**INSTRUCTIONS TO FOLLOW:** Make a numbered list of the lines running from the line with "You are a computer-use" up to and including the line with "(x=999, y=136)", leaving out any blank lines.

**LISTED ENTRIES:**
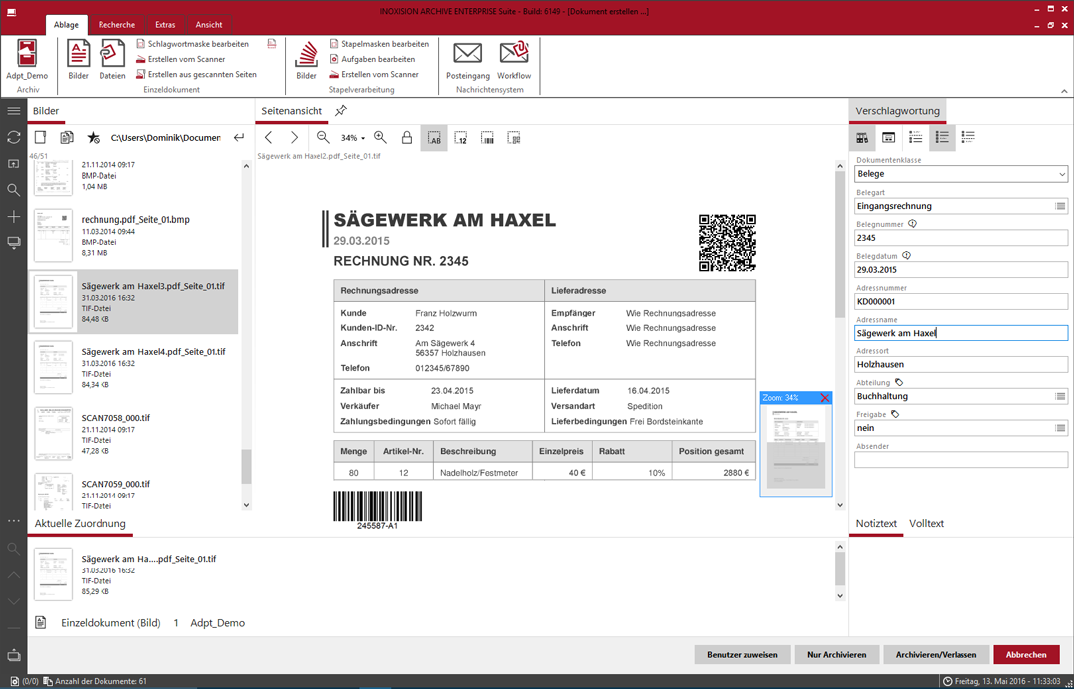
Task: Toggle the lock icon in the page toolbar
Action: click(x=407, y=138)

* * *

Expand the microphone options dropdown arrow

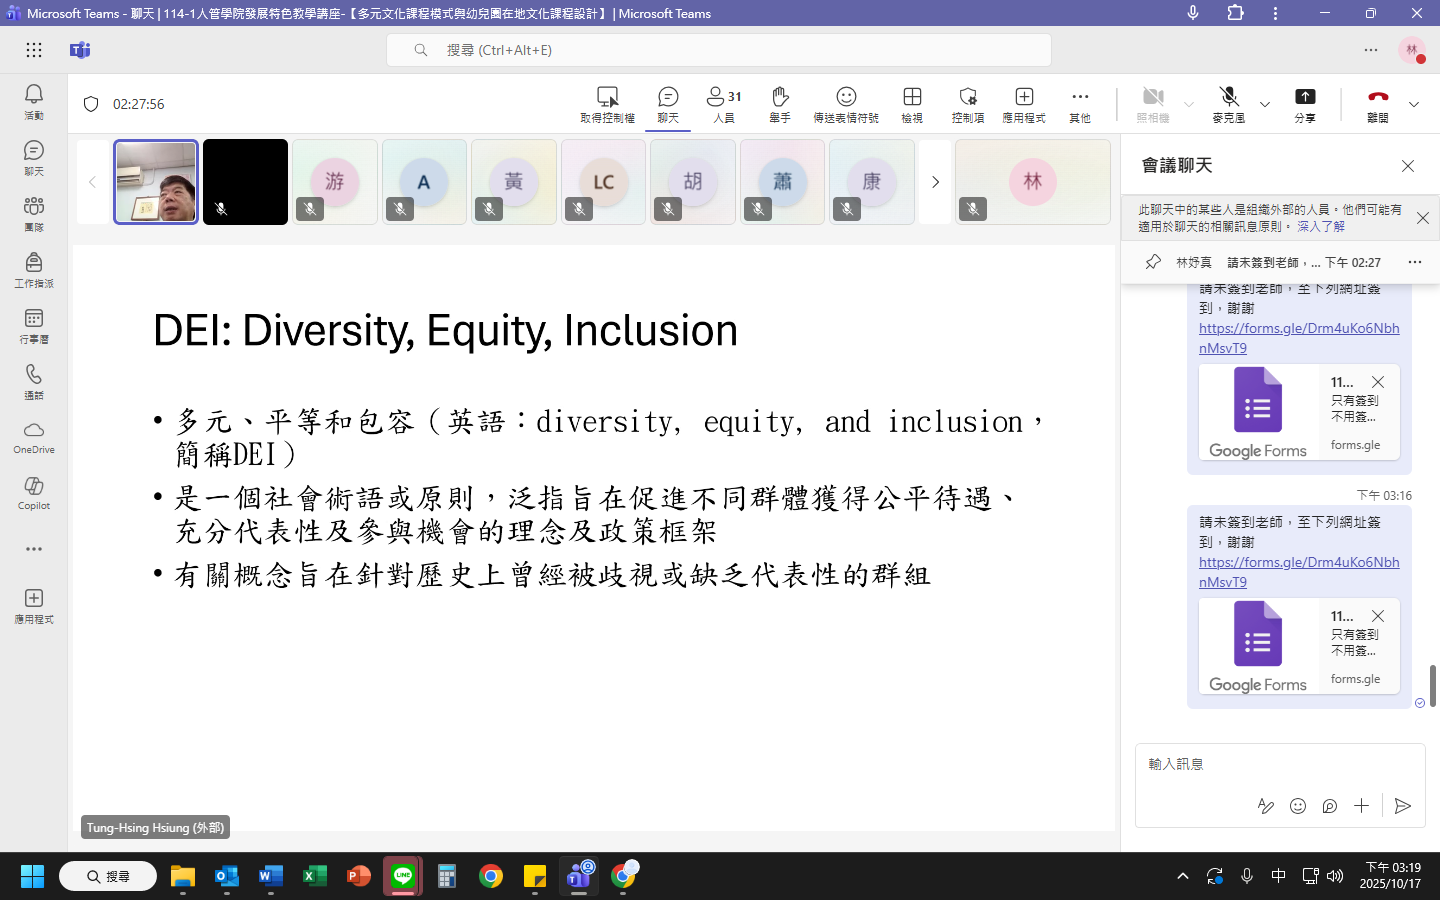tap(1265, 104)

...

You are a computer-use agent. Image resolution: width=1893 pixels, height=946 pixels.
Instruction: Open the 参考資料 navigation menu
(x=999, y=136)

**ANSWER TO THE EXERCISE:**
1. You are a computer-use agent. Image resolution: width=1893 pixels, height=946 pixels.
2. Instruction: Open the 参考資料 navigation menu
3. (x=999, y=136)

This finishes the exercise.